Amsia chairman Mustafa Ahmed and the Saudi prince Abdul Rahman Bin Faisal Al Saud, the automaker’s leading investor, signed a term of intentions with the Sergipe government. “The government offers infrastructure facilities and fiscal incentives, and Amsia commits to investing R$ 1 billion (US$ 452 million) in manufacturing. The company is also planning on transferring its headquarters, currently in China, to Brazil,” said Célio Oliveira Martins, the special advisor to the Secretariat for Economic Development, linked to the Ministry of Science and Technology. The Secretariat is responsible for attracting investment into Sergipe.
The agreement was signed by the acting governor Jackson Barreto. The secretary for Economic Development Saumíneo Nascimento also attended the signing ceremony. On Wednesday (26th), Nascimento accompanied the executives to the plot in which the Amsia plant will be built.
According to Martins, Amsia should start making some models within two years. “The entire project should be completed in four years,” he says. The first vehicles to be made should be passenger cars, SUVs and pickup trucks. “Eventually, we will make buses, light and heavy trucks,” says the advisor. The unique feature of Amsia’s vehicles is the fact that they are either electric or (they run on electricity and other fuels at once).
The plant site is located in the municipality of Barra dos Coqueiros, by the Sergipe port.
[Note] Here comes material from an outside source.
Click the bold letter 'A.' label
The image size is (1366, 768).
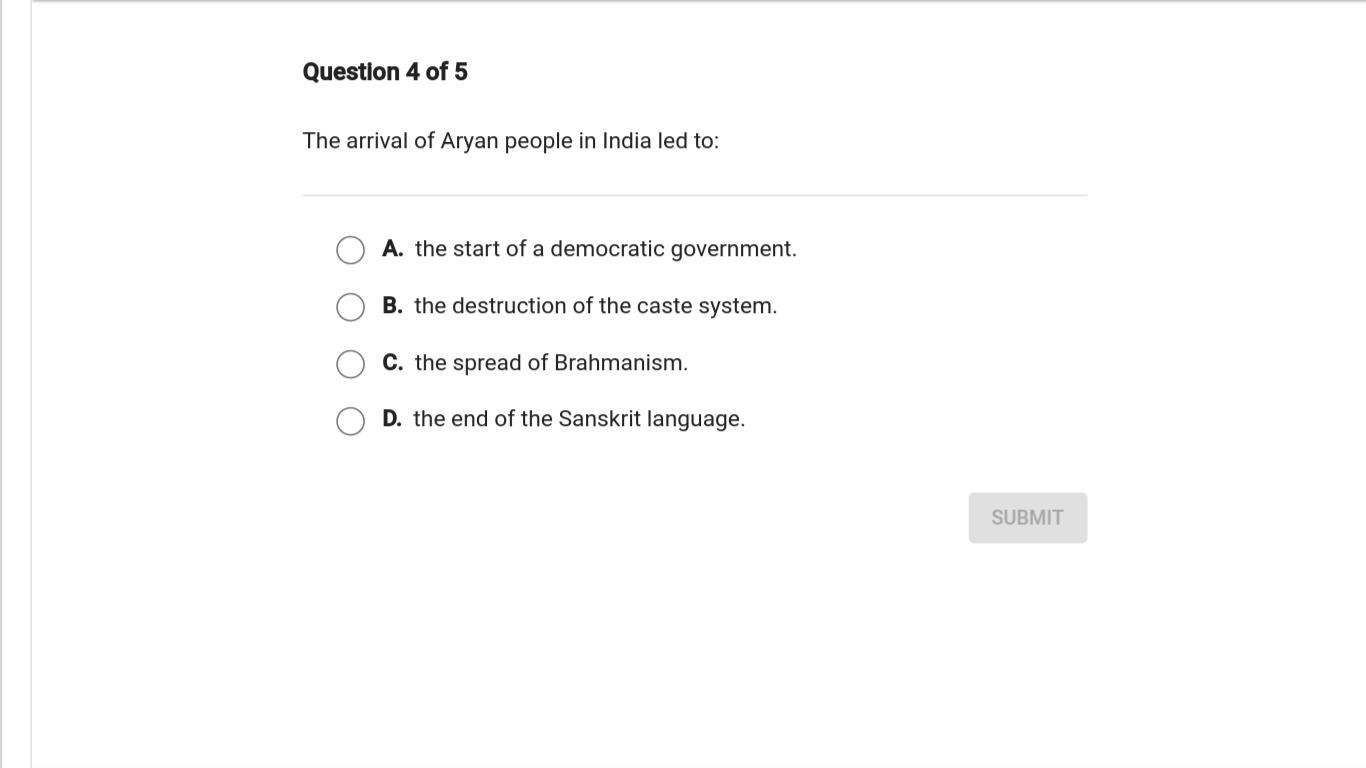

From there, in addition to supplying the Brazilian market, the company intends to ship product to South America, the Middle East and Africa.
According to the advisor, Amsia is also negotiating with the Brazilian Ministry of Development, Industry and Foreign Trade to grant benefits to the company, so it may start importing 25% of the amount of vehicles it plans on making in Brazil, and sell them with the same tax breaks as Brazilian-made autos. “By next year we will be importing,” he said. Martins did not disclose the company’s planned output in Brazil. There are forecasts of 4,000 direct jobs being created.
Martins claims the state has not made projections regarding the company’s revenues in Sergipe, but notes that it should attract several auto parts industries to the state. “An automaker is the queen of investment. Yazaki, one of the world’s leading electronic parts manufacturing company, has already set up here ten days ago,” he says. According to him, the state is also negotiating with an auto air conditioning factory interested in having a base in Sergipe in order to supply the Amsia plant.